In other words, it is all about the informed consent of the governed. Sunstein, a leading theorist of the Internet, identifies two “distinctive requirements” for a citizen-based, information-oriented (that is to say, democratic) society.
“First, people should be exposed to materials that they would not have chosen in advance. Unanticipated encounters, involving topics and points of view that people have not sought out and perhaps find irritating, are central to democracy and even to freedom itself. Second, many or most citizens should have a range of common experiences. Without shared experiences, a heterogeneous society will have a more difficult time addressing social problems and understanding one another.”
In a radical sense, the dramatic improvements in what is now called information and communication technology or ICT allow us to hope for the best. In Sunstein’s formulation, they widen our horizons. But by filtering out information and information carriers we do not like or are not interested in or have never heard of or do not want to be bothered with, we may be undermining democracy itself. The democratic experiment, our own history since the first Philippine Assembly a hundred years ago tells us, depends on both diversity of information and commonality of experience.

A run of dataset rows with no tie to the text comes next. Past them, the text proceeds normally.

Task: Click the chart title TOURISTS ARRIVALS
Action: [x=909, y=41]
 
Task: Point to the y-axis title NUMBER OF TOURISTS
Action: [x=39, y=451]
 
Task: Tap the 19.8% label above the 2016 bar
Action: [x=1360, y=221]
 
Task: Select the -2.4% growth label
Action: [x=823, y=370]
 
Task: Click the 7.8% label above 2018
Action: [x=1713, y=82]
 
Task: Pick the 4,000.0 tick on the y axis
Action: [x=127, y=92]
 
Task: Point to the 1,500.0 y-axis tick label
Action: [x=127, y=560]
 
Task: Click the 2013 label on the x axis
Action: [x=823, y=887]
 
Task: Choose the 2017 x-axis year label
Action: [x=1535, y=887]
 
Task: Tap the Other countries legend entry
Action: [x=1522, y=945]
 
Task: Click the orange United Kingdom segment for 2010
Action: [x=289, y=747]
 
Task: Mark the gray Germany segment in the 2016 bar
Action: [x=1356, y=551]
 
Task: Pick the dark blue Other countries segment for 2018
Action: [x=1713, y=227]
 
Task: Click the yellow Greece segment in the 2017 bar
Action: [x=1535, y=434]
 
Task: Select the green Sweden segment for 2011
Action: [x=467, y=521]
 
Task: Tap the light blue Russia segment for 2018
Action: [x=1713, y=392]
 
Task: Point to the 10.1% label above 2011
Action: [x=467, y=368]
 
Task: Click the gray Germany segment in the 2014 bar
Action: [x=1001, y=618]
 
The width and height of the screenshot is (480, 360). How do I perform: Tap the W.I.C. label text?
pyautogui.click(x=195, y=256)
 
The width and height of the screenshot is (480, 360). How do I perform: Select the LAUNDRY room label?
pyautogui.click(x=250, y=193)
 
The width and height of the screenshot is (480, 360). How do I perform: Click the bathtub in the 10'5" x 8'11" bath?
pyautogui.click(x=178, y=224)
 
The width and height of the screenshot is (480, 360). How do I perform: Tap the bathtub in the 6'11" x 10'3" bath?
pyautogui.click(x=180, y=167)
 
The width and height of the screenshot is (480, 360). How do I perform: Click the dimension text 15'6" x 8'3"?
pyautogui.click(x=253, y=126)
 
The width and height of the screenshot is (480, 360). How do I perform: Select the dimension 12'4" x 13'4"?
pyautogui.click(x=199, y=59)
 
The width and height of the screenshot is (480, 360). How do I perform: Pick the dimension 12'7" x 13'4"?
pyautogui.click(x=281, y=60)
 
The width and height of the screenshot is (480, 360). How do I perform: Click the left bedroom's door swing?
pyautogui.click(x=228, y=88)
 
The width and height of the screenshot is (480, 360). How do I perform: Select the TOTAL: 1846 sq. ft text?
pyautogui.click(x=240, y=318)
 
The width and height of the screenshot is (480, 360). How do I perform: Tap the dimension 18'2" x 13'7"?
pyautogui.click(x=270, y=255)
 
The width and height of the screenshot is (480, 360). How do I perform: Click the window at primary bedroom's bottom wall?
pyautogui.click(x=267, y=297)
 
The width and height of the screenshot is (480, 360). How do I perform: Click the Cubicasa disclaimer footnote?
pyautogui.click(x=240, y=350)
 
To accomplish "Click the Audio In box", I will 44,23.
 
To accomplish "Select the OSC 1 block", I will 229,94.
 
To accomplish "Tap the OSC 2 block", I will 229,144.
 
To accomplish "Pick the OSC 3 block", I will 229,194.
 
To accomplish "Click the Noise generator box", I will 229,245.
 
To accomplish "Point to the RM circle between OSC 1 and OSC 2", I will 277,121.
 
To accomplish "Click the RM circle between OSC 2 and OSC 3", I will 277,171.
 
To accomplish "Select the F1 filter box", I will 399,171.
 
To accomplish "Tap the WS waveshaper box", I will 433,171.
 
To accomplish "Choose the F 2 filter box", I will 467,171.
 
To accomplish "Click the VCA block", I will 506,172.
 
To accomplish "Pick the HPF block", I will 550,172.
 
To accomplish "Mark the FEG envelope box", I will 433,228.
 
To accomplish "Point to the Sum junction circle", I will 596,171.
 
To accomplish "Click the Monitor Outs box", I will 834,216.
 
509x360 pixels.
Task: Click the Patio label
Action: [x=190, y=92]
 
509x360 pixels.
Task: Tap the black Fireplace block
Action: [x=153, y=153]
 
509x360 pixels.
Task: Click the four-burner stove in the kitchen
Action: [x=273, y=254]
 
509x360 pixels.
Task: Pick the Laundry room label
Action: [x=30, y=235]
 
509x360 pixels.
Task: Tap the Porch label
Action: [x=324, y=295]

I started with one image, let me end with another. What does the future of our democracy look like? I found one possible answer on the blog of Jeremy Wagstaff, who writes on technology for the Wall Street Journal and the BBC. It shows a hospital worker in Jakarta talking on her cellphone while using the space created by an older technology, the phone booth.
It is easy to suppose that the woman is wrapped up in her own little world, oblivious to the world rushing past her. She has taken refuge in the old-fashioned phone booth, in a bid to immerse herself even deeper in her world. But it is also possible, is it not, that she is in fact firmly in two worlds, present and active in each of them. And that the cellphone, that vanguard of the digital revolution, serves as the bridge between them.
The point is: that tension, between greater isolation and greater participation, will continue to mark any citizen’s involvement in democracy. It has ever been thus; it will always be so. In that sense, in that very limited sense, the Internet revolution never happened.